SOURCE DATA -
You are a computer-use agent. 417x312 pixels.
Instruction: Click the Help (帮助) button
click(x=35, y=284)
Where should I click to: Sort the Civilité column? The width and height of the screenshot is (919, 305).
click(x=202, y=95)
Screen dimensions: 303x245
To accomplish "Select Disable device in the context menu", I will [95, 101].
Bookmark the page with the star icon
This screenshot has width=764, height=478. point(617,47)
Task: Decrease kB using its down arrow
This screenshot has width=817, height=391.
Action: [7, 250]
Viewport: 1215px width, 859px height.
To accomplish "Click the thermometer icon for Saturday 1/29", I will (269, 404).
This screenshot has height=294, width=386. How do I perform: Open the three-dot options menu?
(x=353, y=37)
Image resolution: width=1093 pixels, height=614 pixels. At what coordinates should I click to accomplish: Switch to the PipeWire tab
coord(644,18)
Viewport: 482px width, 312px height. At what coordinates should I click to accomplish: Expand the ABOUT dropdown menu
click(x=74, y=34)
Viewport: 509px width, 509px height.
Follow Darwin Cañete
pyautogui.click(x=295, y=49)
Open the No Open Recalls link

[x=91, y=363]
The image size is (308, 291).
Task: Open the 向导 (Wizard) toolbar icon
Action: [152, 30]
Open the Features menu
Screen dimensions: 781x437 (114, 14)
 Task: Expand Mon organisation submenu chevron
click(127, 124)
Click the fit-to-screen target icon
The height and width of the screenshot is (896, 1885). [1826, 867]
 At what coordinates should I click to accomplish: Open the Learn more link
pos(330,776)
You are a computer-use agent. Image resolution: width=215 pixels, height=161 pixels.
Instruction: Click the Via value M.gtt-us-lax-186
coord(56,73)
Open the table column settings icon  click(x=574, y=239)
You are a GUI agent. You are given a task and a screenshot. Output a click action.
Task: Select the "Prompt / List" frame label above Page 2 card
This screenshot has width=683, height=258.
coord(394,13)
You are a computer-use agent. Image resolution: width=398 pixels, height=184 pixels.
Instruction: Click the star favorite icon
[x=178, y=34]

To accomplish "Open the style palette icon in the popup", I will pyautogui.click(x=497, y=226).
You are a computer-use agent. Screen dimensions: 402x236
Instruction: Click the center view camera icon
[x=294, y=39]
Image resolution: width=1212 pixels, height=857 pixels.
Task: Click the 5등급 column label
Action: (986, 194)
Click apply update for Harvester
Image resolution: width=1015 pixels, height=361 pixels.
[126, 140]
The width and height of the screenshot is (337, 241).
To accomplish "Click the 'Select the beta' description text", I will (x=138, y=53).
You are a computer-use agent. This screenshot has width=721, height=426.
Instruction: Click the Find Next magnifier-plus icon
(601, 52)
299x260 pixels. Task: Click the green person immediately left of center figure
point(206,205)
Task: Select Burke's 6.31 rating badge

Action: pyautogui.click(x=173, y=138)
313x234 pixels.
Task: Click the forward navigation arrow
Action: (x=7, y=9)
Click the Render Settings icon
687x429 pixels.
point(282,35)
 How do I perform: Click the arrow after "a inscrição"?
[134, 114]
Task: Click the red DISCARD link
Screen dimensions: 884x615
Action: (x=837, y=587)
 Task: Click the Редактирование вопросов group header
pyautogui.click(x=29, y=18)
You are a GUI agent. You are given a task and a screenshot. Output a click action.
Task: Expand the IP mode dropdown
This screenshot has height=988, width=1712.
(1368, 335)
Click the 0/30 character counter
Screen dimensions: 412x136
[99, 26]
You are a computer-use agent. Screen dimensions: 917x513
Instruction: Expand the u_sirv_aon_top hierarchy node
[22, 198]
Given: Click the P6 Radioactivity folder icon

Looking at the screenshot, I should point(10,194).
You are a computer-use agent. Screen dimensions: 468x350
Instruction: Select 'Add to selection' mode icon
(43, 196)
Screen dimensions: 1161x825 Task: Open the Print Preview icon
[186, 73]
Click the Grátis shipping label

REQUIRED WORK -
Format the items above as a two-column Markdown table headed No. and Text. Give each non-blank line its own row with its sequence number under No. and the line under Text, and leave out blank lines.

CORRECT RESULT -
| No. | Text |
|---|---|
| 1 | You are a computer-use agent. 417x312 pixels. |
| 2 | Instruction: Click the Help (帮助) button |
| 3 | click(x=35, y=284) |
| 4 | Where should I click to: Sort the Civilité column? The width and height of the screenshot is (919, 305). |
| 5 | click(x=202, y=95) |
| 6 | Screen dimensions: 303x245 |
| 7 | To accomplish "Select Disable device in the context menu", I will [95, 101]. |
| 8 | Bookmark the page with the star icon |
| 9 | This screenshot has width=764, height=478. point(617,47) |
| 10 | Task: Decrease kB using its down arrow |
| 11 | This screenshot has width=817, height=391. |
| 12 | Action: [7, 250] |
| 13 | Viewport: 1215px width, 859px height. |
| 14 | To accomplish "Click the thermometer icon for Saturday 1/29", I will (269, 404). |
| 15 | This screenshot has height=294, width=386. How do I perform: Open the three-dot options menu? |
| 16 | (x=353, y=37) |
| 17 | Image resolution: width=1093 pixels, height=614 pixels. At what coordinates should I click to accomplish: Switch to the PipeWire tab |
| 18 | coord(644,18) |
| 19 | Viewport: 482px width, 312px height. At what coordinates should I click to accomplish: Expand the ABOUT dropdown menu |
| 20 | click(x=74, y=34) |
| 21 | Viewport: 509px width, 509px height. |
| 22 | Follow Darwin Cañete |
| 23 | pyautogui.click(x=295, y=49) |
| 24 | Open the No Open Recalls link |
| 25 | [x=91, y=363] |
| 26 | The image size is (308, 291). |
| 27 | Task: Open the 向导 (Wizard) toolbar icon |
| 28 | Action: [152, 30] |
| 29 | Open the Features menu |
| 30 | Screen dimensions: 781x437 (114, 14) |
| 31 |  Task: Expand Mon organisation submenu chevron |
| 32 | click(127, 124) |
| 33 | Click the fit-to-screen target icon |
| 34 | The height and width of the screenshot is (896, 1885). [1826, 867] |
| 35 |  At what coordinates should I click to accomplish: Open the Learn more link |
| 36 | pos(330,776) |
| 37 | You are a computer-use agent. Image resolution: width=215 pixels, height=161 pixels. |
| 38 | Instruction: Click the Via value M.gtt-us-lax-186 |
| 39 | coord(56,73) |
| 40 | Open the table column settings icon  click(x=574, y=239) |
| 41 | You are a GUI agent. You are given a task and a screenshot. Output a click action. |
| 42 | Task: Select the "Prompt / List" frame label above Page 2 card |
| 43 | This screenshot has width=683, height=258. |
| 44 | coord(394,13) |
| 45 | You are a computer-use agent. Image resolution: width=398 pixels, height=184 pixels. |
| 46 | Instruction: Click the star favorite icon |
| 47 | [x=178, y=34] |
| 48 | To accomplish "Open the style palette icon in the popup", I will pyautogui.click(x=497, y=226). |
| 49 | You are a computer-use agent. Screen dimensions: 402x236 |
| 50 | Instruction: Click the center view camera icon |
| 51 | [x=294, y=39] |
| 52 | Image resolution: width=1212 pixels, height=857 pixels. |
| 53 | Task: Click the 5등급 column label |
| 54 | Action: (986, 194) |
| 55 | Click apply update for Harvester |
| 56 | Image resolution: width=1015 pixels, height=361 pixels. |
| 57 | [126, 140] |
| 58 | The width and height of the screenshot is (337, 241). |
| 59 | To accomplish "Click the 'Select the beta' description text", I will (x=138, y=53). |
| 60 | You are a computer-use agent. This screenshot has width=721, height=426. |
| 61 | Instruction: Click the Find Next magnifier-plus icon |
| 62 | (601, 52) |
| 63 | 299x260 pixels. Task: Click the green person immediately left of center figure |
| 64 | point(206,205) |
| 65 | Task: Select Burke's 6.31 rating badge |
| 66 | Action: pyautogui.click(x=173, y=138) |
| 67 | 313x234 pixels. |
| 68 | Task: Click the forward navigation arrow |
| 69 | Action: (x=7, y=9) |
| 70 | Click the Render Settings icon |
| 71 | 687x429 pixels. |
| 72 | point(282,35) |
| 73 |  How do I perform: Click the arrow after "a inscrição"? |
| 74 | [134, 114] |
| 75 | Task: Click the red DISCARD link |
| 76 | Screen dimensions: 884x615 |
| 77 | Action: (x=837, y=587) |
| 78 |  Task: Click the Редактирование вопросов group header |
| 79 | pyautogui.click(x=29, y=18) |
| 80 | You are a GUI agent. You are given a task and a screenshot. Output a click action. |
| 81 | Task: Expand the IP mode dropdown |
| 82 | This screenshot has height=988, width=1712. |
| 83 | (1368, 335) |
| 84 | Click the 0/30 character counter |
| 85 | Screen dimensions: 412x136 |
| 86 | [99, 26] |
| 87 | You are a computer-use agent. Screen dimensions: 917x513 |
| 88 | Instruction: Expand the u_sirv_aon_top hierarchy node |
| 89 | [22, 198] |
| 90 | Given: Click the P6 Radioactivity folder icon |
| 91 | Looking at the screenshot, I should point(10,194). |
| 92 | You are a computer-use agent. Screen dimensions: 468x350 |
| 93 | Instruction: Select 'Add to selection' mode icon |
| 94 | (43, 196) |
| 95 | Screen dimensions: 1161x825 Task: Open the Print Preview icon |
| 96 | [186, 73] |
| 97 | Click the Grátis shipping label |